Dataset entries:
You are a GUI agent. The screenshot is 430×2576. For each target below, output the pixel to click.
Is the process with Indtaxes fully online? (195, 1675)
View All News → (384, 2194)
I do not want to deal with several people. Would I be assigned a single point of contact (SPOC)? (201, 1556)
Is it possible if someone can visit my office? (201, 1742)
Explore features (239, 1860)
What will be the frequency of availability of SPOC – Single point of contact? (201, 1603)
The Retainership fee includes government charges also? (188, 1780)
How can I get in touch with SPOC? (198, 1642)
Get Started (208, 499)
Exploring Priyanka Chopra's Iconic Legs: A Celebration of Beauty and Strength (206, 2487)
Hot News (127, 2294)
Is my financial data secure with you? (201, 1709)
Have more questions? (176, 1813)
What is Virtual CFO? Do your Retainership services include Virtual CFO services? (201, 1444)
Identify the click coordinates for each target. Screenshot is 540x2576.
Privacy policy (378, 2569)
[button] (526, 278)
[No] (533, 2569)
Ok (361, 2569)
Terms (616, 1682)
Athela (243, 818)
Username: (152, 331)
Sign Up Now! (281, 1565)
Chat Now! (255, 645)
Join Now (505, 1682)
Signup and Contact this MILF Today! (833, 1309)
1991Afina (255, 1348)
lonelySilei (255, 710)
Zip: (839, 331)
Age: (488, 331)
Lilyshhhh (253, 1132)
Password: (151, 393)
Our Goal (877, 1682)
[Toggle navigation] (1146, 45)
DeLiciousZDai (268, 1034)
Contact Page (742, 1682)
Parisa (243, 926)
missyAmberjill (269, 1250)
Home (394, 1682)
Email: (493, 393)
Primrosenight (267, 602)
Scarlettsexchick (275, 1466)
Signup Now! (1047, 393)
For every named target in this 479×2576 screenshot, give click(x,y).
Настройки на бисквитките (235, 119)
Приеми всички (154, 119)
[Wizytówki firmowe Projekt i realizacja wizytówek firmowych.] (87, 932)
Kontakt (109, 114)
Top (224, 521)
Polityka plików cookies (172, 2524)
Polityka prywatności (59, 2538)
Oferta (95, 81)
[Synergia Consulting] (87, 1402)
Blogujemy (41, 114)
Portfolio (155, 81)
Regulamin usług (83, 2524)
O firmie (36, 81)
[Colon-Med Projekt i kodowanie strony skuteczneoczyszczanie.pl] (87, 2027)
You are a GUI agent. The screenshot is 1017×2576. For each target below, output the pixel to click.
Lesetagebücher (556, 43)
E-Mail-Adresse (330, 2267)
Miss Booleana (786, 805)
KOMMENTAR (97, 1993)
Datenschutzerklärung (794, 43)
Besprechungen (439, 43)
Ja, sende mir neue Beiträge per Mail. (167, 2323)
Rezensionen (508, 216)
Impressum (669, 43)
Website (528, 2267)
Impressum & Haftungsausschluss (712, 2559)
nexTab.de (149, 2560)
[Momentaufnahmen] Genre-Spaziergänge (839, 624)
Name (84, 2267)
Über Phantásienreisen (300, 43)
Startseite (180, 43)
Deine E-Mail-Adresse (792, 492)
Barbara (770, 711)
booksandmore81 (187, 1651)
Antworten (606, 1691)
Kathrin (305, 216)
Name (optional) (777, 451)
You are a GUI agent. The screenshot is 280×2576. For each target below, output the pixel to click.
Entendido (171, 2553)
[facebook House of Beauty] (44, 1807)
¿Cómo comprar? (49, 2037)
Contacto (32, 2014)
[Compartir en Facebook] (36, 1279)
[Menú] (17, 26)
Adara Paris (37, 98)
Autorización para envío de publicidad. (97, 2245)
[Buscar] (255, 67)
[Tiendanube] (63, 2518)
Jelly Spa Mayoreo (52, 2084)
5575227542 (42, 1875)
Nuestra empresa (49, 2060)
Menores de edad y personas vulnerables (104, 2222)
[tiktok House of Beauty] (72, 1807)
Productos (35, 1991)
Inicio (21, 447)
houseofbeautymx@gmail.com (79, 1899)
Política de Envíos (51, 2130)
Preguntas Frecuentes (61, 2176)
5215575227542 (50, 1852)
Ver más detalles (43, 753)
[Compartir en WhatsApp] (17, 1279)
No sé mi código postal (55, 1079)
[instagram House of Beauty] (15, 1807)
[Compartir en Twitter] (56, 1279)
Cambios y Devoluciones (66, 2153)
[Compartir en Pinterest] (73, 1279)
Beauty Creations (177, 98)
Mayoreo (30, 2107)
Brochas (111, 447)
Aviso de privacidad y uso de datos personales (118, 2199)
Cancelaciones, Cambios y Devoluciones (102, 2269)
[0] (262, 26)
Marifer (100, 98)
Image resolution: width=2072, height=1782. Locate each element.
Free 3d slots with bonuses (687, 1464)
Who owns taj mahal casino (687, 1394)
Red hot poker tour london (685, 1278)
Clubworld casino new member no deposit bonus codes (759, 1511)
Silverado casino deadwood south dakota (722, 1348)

Task item: Only the lines from the one containing "comprar? (49, 2037)" through the final line of the data belong in the answer, repeated exactly.

Problem solution:
¿Cómo comprar? (49, 2037)
Contacto (32, 2014)
[Compartir en Facebook] (36, 1279)
[Menú] (17, 26)
Adara Paris (37, 98)
Autorización para envío de publicidad. (97, 2245)
[Buscar] (255, 67)
[Tiendanube] (63, 2518)
Jelly Spa Mayoreo (52, 2084)
5575227542 (42, 1875)
Nuestra empresa (49, 2060)
Menores de edad y personas vulnerables (104, 2222)
[tiktok House of Beauty] (72, 1807)
Productos (35, 1991)
Inicio (21, 447)
houseofbeautymx@gmail.com (79, 1899)
Política de Envíos (51, 2130)
Preguntas Frecuentes (61, 2176)
5215575227542 (50, 1852)
Ver más detalles (43, 753)
[Compartir en WhatsApp] (17, 1279)
No sé mi código postal (55, 1079)
[instagram House of Beauty] (15, 1807)
[Compartir en Twitter] (56, 1279)
Cambios y Devoluciones (66, 2153)
[Compartir en Pinterest] (73, 1279)
Beauty Creations (177, 98)
Mayoreo (30, 2107)
Brochas (111, 447)
Aviso de privacidad y uso de datos personales (118, 2199)
Cancelaciones, Cambios y Devoluciones (102, 2269)
[0] (262, 26)
Marifer (100, 98)
Image resolution: width=2072, height=1782. Locate each element.
Free 3d slots with bonuses (687, 1464)
Who owns taj mahal casino (687, 1394)
Red hot poker tour london (685, 1278)
Clubworld casino new member no deposit bonus codes (759, 1511)
Silverado casino deadwood south dakota (722, 1348)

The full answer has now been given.